■ Task prompt
Copy each line that includes the string "computer" from the material into your answer.

■ Provided material

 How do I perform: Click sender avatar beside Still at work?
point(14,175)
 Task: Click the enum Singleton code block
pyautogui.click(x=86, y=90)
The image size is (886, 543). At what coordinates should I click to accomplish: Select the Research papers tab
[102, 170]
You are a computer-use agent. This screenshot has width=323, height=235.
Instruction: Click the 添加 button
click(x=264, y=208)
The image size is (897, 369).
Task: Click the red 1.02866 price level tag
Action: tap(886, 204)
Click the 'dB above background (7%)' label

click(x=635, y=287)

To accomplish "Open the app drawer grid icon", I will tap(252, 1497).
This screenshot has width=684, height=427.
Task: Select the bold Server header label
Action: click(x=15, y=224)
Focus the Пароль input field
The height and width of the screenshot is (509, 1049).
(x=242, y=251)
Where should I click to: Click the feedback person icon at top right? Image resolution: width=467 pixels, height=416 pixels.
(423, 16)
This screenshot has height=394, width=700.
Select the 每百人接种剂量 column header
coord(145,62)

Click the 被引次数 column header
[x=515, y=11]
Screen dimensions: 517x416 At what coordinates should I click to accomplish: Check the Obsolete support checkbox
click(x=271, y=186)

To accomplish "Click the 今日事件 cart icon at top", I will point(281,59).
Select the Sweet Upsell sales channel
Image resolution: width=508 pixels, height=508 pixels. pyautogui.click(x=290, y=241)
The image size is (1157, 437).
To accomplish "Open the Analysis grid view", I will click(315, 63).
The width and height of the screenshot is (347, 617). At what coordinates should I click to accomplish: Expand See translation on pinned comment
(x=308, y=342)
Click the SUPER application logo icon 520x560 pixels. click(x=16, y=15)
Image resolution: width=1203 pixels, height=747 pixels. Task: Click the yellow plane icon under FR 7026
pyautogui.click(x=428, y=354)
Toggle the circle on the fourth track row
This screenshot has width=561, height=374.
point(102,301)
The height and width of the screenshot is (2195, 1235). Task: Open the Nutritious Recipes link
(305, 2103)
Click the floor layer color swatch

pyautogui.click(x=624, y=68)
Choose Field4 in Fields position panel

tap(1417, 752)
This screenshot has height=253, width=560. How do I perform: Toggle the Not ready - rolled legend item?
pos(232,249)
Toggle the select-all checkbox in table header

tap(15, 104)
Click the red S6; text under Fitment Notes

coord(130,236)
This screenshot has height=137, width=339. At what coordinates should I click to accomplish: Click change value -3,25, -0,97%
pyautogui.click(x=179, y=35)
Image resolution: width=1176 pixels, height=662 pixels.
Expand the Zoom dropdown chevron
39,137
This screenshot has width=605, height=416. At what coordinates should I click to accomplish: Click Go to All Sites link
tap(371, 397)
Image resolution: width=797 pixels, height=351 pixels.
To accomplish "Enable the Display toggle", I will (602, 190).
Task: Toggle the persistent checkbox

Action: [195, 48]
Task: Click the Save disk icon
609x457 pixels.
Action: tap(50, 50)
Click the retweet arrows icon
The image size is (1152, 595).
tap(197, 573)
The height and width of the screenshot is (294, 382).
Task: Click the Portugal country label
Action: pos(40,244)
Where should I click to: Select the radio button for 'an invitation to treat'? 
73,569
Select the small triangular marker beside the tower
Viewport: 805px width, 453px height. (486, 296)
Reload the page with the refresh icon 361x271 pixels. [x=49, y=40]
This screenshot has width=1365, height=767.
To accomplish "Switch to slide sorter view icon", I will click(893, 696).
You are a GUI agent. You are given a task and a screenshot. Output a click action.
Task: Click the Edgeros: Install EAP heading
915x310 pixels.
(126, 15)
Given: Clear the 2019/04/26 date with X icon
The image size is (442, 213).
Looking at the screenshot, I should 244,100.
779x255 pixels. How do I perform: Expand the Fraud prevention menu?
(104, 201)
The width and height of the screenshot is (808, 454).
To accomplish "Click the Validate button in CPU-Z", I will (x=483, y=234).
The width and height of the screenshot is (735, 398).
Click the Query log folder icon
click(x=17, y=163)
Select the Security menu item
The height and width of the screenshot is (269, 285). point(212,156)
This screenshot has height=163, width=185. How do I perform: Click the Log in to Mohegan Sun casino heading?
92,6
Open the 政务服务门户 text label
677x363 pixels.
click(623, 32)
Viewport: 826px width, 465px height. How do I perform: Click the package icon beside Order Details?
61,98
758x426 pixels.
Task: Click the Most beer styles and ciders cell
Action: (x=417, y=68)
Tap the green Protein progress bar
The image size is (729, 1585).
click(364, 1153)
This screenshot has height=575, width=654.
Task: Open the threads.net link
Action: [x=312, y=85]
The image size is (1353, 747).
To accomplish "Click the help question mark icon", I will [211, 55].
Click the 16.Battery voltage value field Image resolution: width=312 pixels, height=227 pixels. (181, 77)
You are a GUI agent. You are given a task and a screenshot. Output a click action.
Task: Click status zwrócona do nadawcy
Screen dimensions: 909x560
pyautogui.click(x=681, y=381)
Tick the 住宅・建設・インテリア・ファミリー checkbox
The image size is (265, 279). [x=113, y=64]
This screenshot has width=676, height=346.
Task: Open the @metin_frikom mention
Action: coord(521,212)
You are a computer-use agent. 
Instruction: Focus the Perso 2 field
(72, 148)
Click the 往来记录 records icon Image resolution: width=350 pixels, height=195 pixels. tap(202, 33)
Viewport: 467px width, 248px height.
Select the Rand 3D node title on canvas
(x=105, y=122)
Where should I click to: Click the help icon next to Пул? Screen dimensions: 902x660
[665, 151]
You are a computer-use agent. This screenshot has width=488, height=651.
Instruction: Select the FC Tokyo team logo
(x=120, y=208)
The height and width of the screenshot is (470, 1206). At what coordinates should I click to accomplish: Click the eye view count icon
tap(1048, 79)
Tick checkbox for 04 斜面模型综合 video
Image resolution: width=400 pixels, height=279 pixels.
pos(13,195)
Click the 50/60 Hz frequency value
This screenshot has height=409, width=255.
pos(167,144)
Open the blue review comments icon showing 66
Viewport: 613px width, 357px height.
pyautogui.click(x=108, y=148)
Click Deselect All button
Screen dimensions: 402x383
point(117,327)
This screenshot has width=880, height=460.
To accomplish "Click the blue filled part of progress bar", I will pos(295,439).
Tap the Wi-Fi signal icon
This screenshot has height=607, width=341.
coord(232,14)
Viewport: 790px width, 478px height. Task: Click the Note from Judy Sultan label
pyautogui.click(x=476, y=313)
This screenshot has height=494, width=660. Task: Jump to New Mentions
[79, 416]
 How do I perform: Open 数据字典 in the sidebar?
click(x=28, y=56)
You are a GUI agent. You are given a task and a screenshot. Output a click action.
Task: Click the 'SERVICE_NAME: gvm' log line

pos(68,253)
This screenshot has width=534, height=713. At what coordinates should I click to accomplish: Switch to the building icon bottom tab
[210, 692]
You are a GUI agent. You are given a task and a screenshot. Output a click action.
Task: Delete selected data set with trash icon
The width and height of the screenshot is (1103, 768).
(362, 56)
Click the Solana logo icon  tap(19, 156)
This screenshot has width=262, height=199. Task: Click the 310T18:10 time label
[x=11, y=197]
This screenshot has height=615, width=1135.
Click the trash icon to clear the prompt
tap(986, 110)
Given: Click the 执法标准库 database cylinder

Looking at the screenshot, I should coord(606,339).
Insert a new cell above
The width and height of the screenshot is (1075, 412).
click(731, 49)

■ Response below
You are a computer-use agent. This screenshot has width=323, height=235.
You are a computer-use agent. 
You are a computer-use agent. This screenshot has width=488, height=651.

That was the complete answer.